Wahrscheinlich ist Folgendes:
Akzeptanzquoten auf Ivy-League-Niveau. Mit maximal 40 Teams pro Jahr und diesen Konditionen kann Neo extrem selektiv sein. Für Gründer aus dem DACH‑Raum bedeutet das: nur Teams mit globalem Anspruch und Substanz haben überhaupt eine Chance.
Experimentierfreude bei anderen Top-Fonds. Einige europäische und US‑VCs werden testweise ähnliche Residencies launchen – etwa fokussiert auf AI, Climate oder B2B‑SaaS. Zunächst als Ergänzung zu bestehenden Modellen, mittelfristig mit dem Potenzial, klassische Accelerator‑Strukturen zu verdrängen.

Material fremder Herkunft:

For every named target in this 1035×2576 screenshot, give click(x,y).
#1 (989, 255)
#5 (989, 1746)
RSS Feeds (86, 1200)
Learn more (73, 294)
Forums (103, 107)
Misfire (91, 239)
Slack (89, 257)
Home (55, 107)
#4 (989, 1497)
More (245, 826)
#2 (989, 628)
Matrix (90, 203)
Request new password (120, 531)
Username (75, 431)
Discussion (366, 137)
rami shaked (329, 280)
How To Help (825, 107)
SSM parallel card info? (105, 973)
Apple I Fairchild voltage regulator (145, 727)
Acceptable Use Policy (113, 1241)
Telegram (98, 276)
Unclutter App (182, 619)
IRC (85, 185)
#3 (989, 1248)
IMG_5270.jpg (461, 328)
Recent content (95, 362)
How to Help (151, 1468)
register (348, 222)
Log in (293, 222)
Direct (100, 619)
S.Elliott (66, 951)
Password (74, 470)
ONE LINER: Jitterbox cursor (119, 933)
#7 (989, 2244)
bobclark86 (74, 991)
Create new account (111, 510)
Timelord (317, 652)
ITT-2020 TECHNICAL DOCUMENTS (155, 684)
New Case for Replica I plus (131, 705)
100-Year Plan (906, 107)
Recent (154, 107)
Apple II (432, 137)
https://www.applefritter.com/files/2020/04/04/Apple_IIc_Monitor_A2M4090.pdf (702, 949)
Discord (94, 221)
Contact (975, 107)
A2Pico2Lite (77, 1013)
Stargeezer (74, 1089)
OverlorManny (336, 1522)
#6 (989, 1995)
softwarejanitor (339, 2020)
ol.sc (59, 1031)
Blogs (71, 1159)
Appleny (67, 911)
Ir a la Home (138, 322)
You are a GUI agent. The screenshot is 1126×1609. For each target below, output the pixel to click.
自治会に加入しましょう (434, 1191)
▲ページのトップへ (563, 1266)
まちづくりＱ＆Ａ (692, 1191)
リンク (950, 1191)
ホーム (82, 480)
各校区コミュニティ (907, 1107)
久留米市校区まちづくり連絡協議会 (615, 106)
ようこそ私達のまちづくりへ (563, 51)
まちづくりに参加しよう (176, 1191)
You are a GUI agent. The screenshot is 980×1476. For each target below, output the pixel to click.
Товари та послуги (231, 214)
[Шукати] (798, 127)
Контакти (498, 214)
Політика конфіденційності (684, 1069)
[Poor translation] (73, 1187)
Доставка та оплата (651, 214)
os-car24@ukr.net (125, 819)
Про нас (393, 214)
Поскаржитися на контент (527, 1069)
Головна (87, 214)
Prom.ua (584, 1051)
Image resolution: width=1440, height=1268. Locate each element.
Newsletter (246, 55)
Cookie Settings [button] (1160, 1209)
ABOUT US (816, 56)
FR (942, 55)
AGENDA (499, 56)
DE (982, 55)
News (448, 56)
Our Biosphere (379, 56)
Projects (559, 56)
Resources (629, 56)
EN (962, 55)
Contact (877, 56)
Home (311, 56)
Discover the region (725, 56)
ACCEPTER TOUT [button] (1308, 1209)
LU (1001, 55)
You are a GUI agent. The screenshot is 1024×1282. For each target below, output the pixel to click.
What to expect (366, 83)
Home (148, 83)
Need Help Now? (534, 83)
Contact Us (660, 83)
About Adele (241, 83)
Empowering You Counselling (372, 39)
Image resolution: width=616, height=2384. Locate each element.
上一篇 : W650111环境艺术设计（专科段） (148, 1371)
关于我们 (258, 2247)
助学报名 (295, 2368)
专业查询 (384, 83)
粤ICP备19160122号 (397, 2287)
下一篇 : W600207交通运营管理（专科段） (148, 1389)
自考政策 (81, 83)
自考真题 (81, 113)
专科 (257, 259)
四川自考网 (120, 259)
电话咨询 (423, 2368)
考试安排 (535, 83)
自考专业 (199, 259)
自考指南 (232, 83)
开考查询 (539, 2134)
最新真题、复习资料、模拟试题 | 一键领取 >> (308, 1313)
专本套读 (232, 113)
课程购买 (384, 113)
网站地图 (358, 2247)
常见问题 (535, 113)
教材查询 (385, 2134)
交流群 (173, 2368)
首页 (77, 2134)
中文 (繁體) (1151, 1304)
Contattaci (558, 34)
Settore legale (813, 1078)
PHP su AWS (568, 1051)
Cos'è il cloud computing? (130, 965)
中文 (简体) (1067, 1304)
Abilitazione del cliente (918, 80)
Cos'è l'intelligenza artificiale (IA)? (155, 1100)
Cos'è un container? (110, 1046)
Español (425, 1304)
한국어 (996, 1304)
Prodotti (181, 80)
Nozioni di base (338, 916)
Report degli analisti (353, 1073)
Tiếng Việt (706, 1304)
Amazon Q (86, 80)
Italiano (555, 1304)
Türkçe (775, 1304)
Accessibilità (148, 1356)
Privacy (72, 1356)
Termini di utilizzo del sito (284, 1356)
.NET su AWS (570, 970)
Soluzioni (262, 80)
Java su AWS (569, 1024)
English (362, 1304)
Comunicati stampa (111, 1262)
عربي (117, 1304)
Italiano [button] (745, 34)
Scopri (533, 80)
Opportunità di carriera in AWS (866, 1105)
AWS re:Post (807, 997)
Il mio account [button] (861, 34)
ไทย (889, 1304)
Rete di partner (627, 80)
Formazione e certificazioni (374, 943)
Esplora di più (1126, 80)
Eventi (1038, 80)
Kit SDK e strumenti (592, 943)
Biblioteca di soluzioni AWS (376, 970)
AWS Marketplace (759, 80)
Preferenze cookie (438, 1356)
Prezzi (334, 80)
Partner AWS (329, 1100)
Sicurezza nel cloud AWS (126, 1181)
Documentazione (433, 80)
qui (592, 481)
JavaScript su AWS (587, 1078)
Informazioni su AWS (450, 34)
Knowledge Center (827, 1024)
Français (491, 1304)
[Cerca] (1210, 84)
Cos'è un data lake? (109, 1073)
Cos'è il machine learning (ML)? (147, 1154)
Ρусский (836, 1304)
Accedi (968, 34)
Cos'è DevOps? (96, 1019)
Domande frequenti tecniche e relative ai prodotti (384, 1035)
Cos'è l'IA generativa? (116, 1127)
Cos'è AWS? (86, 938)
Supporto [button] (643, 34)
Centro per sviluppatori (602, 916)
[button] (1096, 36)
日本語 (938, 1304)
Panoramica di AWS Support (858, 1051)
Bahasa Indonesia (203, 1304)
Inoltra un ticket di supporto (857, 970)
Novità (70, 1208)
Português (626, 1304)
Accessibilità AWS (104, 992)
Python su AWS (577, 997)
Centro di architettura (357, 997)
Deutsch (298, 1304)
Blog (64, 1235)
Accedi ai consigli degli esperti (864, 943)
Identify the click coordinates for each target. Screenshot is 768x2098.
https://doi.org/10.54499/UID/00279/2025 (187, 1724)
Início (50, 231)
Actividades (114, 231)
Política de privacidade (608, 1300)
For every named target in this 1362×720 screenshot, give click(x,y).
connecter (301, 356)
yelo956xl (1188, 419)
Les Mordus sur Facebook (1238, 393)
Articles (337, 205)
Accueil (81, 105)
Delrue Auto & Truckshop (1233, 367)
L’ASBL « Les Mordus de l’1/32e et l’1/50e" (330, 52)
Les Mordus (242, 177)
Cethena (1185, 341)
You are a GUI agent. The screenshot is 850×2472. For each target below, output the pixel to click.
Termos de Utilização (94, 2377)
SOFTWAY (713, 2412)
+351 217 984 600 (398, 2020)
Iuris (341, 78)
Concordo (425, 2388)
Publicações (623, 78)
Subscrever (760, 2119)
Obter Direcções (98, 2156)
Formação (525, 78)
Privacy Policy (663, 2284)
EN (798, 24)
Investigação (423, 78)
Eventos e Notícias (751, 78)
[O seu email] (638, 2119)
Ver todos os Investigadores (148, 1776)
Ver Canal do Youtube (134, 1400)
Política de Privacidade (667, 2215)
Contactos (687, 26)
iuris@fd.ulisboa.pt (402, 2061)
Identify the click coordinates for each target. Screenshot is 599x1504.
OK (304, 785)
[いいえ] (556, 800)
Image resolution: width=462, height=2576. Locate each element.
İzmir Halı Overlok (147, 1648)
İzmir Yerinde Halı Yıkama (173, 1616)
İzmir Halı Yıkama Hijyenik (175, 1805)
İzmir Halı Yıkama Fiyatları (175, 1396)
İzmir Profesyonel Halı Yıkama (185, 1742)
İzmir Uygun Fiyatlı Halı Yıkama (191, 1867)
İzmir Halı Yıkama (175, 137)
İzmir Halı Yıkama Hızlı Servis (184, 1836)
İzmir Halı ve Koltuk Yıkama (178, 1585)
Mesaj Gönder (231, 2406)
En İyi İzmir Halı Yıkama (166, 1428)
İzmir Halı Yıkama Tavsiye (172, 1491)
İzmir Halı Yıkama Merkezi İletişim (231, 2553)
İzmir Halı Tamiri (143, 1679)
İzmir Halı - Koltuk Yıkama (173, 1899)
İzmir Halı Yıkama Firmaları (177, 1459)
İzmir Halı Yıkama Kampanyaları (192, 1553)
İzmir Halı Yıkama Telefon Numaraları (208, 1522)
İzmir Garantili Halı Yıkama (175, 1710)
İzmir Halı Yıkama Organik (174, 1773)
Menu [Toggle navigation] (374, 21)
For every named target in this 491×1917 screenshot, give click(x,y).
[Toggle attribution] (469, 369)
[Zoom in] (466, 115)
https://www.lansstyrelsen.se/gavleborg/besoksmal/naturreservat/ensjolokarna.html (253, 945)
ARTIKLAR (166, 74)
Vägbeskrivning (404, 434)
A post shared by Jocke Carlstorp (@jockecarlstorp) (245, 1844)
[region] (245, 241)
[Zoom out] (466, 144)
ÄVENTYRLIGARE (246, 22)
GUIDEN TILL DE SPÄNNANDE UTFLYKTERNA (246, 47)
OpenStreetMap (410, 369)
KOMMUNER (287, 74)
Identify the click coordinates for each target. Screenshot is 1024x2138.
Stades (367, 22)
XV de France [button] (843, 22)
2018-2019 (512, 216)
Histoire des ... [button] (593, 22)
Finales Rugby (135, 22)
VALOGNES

Indirekter Druck auf YC & Co. Y Combinator muss sein Modell nicht sofort ändern. Aber wenn in zwei, drei Jahren die sichtbarsten neuen AI‑Unicorns eher „Neo Alumni“ als „YC Alumni“ sind, wird die Frage nach Anpassungen unausweichlich.
Offen bleibt aus europäischer Sicht:
- Können hiesige Fonds und Programme – etwa in Berlin, München, Zürich oder Wien – vergleichbar attraktive, aber rechtlich saubere Modelle anbieten, die mit europäischen Regularien kompatibel sind?
- Nutzen Gründer die Chance, transatlantisch zu denken – also beispielsweise Neo Residency mit europäischer F&E‑Basis und lokaler Förderung (z. B. EXIST, Innosuisse, FFG) zu kombinieren?
Wenn Neo in den kommenden Jahren mehrere sehr große Exits oder Bewertungs-Sprünge vorweisen kann, wird sich die Debatte um Gründerkonditionen im DACH‑Raum deutlich beschleunigen.
7. Fazit
Neo Residency ist eine Wette darauf, dass im überliquiden Frühphasemarkt die Qualität des Signals wichtiger ist als die Höhe des Equity-Anteils. Für eine kleine Elite an Gründer:innen ist das Angebot herausragend attraktiv – und ein weiterer Grund, klassische Accelerator-Deals zu hinterfragen.
Für Europa und den DACH‑Raum stellt sich die strategische Frage: Reagieren wir mit eigenen, mutigen Modellen – oder akzeptieren wir, dass die wertvollsten Tech‑Talente ihre stärksten Signale weiterhin aus San Francisco und nicht aus Berlin, München oder Zürich beziehen?